17. TensorFlow Convolution Layer
TensorFlow Convolution Layer
Let's examine how to implement a CNN in TensorFlow.
TensorFlow provides the tf.nn.conv2d()
and tf.nn.bias_add()
functions to create your own convolutional layers.
# Output depth
k_output = 64
# Image Properties
image_width = 10
image_height = 10
color_channels = 3
# Convolution filter
filter_size_width = 5
filter_size_height = 5
# Input/Image
input = tf.placeholder(
tf.float32,
shape=[None, image_height, image_width, color_channels])
# Weight and bias
weight = tf.Variable(tf.truncated_normal(
[filter_size_height, filter_size_width, color_channels, k_output]))
bias = tf.Variable(tf.zeros(k_output))
# Apply Convolution
conv_layer = tf.nn.conv2d(input, weight, strides=[1, 2, 2, 1], padding='SAME')
# Add bias
conv_layer = tf.nn.bias_add(conv_layer, bias)

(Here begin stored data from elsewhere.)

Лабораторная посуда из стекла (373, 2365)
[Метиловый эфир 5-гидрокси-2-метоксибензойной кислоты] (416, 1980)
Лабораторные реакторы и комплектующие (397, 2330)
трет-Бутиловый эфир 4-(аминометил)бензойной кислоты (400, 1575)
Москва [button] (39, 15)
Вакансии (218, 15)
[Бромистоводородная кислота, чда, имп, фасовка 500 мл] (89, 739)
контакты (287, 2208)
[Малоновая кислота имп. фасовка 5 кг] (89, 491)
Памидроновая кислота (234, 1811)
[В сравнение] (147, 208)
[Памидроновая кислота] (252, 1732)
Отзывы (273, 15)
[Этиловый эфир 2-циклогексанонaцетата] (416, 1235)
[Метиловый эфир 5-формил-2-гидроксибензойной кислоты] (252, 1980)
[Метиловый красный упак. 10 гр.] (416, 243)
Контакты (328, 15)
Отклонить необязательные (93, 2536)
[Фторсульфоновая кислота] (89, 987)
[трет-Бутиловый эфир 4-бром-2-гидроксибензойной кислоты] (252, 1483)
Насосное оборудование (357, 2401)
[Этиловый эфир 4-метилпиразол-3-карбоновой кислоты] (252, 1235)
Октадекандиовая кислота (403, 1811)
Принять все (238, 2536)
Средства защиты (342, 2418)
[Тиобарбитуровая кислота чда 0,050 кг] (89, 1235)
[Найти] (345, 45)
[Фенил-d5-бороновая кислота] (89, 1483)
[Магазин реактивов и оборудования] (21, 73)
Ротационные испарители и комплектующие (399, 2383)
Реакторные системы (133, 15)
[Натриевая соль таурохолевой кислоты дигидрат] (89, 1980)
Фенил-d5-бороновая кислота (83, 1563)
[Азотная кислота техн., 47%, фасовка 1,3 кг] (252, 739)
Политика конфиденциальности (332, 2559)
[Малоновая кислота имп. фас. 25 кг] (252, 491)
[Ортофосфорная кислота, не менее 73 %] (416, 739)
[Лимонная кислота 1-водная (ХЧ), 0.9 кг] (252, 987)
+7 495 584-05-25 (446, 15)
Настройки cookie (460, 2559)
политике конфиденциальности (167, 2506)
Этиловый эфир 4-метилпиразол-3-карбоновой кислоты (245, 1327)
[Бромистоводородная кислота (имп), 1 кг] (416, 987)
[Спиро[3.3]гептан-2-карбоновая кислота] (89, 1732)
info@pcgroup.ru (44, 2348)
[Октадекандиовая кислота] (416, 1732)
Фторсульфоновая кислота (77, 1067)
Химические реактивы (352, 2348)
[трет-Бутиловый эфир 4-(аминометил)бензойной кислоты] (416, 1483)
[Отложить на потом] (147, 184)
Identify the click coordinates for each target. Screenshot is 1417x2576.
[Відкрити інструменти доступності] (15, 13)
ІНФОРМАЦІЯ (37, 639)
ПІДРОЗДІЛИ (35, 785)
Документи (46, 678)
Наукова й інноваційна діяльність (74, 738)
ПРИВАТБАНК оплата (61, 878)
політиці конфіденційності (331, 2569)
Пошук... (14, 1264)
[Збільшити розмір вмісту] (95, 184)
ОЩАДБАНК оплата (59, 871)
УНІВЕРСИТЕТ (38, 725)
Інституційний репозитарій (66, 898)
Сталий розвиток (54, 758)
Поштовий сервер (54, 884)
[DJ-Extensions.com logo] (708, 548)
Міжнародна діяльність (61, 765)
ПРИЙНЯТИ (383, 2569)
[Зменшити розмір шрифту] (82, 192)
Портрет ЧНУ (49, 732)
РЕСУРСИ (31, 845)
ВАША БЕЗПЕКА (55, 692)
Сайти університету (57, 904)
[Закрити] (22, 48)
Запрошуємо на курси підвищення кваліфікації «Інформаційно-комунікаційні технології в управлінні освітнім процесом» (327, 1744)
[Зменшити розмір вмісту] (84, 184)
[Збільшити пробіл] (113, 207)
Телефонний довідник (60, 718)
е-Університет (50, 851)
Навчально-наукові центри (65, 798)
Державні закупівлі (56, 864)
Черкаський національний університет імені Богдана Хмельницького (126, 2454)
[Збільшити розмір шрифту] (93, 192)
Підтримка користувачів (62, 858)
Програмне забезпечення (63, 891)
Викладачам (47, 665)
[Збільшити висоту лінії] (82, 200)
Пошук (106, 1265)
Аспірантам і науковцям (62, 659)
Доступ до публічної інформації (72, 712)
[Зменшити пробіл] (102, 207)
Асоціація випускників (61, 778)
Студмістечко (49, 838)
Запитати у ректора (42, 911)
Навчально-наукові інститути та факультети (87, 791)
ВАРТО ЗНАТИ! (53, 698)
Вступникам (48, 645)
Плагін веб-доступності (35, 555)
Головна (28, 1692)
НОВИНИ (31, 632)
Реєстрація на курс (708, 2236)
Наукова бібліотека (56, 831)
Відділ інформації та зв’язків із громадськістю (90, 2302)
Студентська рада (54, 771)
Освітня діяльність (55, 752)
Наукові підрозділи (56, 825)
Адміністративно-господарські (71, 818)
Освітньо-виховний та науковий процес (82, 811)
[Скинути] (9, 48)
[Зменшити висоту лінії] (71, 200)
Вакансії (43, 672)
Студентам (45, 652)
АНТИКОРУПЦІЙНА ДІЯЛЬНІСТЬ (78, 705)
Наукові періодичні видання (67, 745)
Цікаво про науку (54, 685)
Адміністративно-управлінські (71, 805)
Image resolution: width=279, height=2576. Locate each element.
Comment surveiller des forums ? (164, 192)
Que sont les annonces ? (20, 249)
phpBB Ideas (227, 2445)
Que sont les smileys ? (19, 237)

# Apply activation function
conv_layer = tf.nn.relu(conv_layer)
The code above uses the tf.nn.conv2d()
function to compute the convolution with weight
as the filter and [1, 2, 2, 1]
for the strides. TensorFlow uses a stride for each input
dimension, [batch, input_height, input_width, input_channels]
. We are generally always going to set the stride for batch
and input_channels
(i.e. the first and fourth element in the strides
array) to be 1
.
You'll focus on changing input_height
and input_width
while setting batch
and input_channels
to 1. The input_height
and input_width
strides are for striding the filter over input
. This example code uses a stride of 2 with 5x5 filter over input
.
The tf.nn.bias_add()
function adds a 1-d bias to the last dimension in a matrix.